After five nights in jail for refusing to issue marriage licenses to same-sex couples, Kim Davis, a Kentucky county clerk, walked free Tuesday to a roar of cheers from thousands of supporters, but she and her lawyer would not say whether she would continue to defy court orders and try to block the licenses.
Outside the jail, a planned demonstration by people who, like Ms. Davis, say that same-sex marriage violates their religious beliefs turned buoyant when she was released, the sense of triumph.
She walked onstage to thunderous applause, the song “Eye of the Tiger” playing on loudspeakers, her hands held aloft by one of her lawyers, Mathew D. Staver, and Mike Huckabee, a Republican presidential candidate and former Arkansas governor. Another Republican presidential contender, Senator Ted Cruz of Texas, was also in attendance but largely overshadowed.
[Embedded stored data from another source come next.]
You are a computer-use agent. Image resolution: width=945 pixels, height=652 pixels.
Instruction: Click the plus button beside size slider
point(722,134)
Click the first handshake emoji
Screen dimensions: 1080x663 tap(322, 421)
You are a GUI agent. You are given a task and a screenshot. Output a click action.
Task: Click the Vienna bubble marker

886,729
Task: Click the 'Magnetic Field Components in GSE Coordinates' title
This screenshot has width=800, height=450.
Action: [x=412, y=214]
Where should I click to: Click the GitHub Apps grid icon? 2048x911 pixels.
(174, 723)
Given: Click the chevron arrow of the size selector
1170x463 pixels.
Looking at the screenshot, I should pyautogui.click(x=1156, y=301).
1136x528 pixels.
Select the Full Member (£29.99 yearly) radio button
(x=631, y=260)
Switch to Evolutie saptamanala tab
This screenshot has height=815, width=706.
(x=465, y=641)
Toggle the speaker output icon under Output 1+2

“I just want to give God the glory,” she told the crowd, some waving white crosses. “His people have rallied, and you are a strong people. Just keep on pressing. Don’t let down. Because he is here.”
But her release came with a stern warning from Judge David L. Bunning of Federal District Court, who on Thursday sent her to jail and directed five of her deputies to issue licenses without her approval. In a two-page order on Tuesday, he wrote that he was setting her free because her office was “fulfilling its obligation to issue marriage licenses to all legally eligible couples,” but would that he respond to any further defiance.
“Defendant Davis shall not interfere in any way, directly or indirectly, with the efforts of her deputy clerks to issue marriage licenses to all legally eligible couples,” he wrote. “If Defendant Davis should interfere in any way with their issuance, that will be considered a violation of this order and appropriate sanctions will be considered.”